Шаман Шурзак, облеченный властью и доверием Отца всех орков, курил трубку, набитую дурман-травой. Новая безграничная власть, которую он получил вместе с посвящением в пророки Отца, кружила ему голову. Его затуманенный взгляд скользил по безбрежной степи, зацепился за что-то и пошел дальше. Шаман лениво вернул его к тому месту, где что-то показалось ему странным, и тупо уставился. Мысли еле ворочались в затуманенной травой голове. Он видел, как множество всадников появилось из-за холма. Они двигались очень медленно, словно ноги их лорхов увязали в болоте.

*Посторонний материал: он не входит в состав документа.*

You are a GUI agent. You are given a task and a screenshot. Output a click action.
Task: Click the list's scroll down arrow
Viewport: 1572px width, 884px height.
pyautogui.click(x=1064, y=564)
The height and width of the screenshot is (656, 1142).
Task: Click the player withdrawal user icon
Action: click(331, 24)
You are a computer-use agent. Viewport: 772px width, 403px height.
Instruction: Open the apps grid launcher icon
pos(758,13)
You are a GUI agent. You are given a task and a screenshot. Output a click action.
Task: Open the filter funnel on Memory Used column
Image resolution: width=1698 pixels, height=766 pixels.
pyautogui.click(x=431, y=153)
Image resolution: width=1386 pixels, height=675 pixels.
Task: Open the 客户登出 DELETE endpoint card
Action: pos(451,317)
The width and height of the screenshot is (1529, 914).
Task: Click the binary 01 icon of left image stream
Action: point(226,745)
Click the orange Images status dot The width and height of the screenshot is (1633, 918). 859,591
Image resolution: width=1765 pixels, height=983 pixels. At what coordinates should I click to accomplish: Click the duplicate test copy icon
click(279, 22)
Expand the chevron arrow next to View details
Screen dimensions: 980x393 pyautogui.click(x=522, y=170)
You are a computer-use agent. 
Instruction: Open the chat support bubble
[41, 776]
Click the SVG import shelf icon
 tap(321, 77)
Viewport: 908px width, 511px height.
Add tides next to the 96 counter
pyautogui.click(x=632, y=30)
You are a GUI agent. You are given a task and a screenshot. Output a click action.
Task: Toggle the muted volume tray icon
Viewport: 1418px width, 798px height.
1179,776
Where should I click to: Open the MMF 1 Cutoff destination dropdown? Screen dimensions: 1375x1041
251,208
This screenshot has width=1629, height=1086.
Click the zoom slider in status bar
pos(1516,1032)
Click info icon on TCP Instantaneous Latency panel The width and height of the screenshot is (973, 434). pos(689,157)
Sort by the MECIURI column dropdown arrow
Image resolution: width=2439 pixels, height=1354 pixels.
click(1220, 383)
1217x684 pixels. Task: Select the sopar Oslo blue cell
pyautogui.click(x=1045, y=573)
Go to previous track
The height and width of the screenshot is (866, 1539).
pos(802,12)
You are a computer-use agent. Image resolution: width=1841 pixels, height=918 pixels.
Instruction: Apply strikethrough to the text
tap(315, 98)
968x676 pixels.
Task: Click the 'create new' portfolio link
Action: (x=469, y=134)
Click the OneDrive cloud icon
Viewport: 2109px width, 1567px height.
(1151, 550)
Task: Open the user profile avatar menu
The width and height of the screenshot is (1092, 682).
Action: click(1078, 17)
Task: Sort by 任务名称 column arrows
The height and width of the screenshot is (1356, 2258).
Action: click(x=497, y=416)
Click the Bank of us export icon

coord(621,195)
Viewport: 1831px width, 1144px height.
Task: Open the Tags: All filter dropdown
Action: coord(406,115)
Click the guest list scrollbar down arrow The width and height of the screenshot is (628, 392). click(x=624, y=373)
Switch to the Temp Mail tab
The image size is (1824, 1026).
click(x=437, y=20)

"Кто такие и почему они так медленно двигаются?" — подумал Шурзак, а всадники вдруг приблизились одним скачком, и в уши шамана ударил тревожный набат. Затем в его сознание ворвались тревожные крики орков и гулкие раскаты барабанов. Шурзак тряхнул головой, отгоняя наваждение. Раньше видения были приятными. Его посещали красивые девы, которые ублажали шамана. Он воспарял над землей и летал как орел. Сегодня все было по-другому. Ни дев, ни пьянящего ощущения полета, только всадники, поднимающие пыль.
— Шурзак! Шурзак! На нас напали! — Его трясли за рукав, пытаясь поднять.
Наконец до него дошло.
— Напали! Кто посмел?! — Он с трудом поднялся и, осознавая, что происходит что-то не то, огляделся.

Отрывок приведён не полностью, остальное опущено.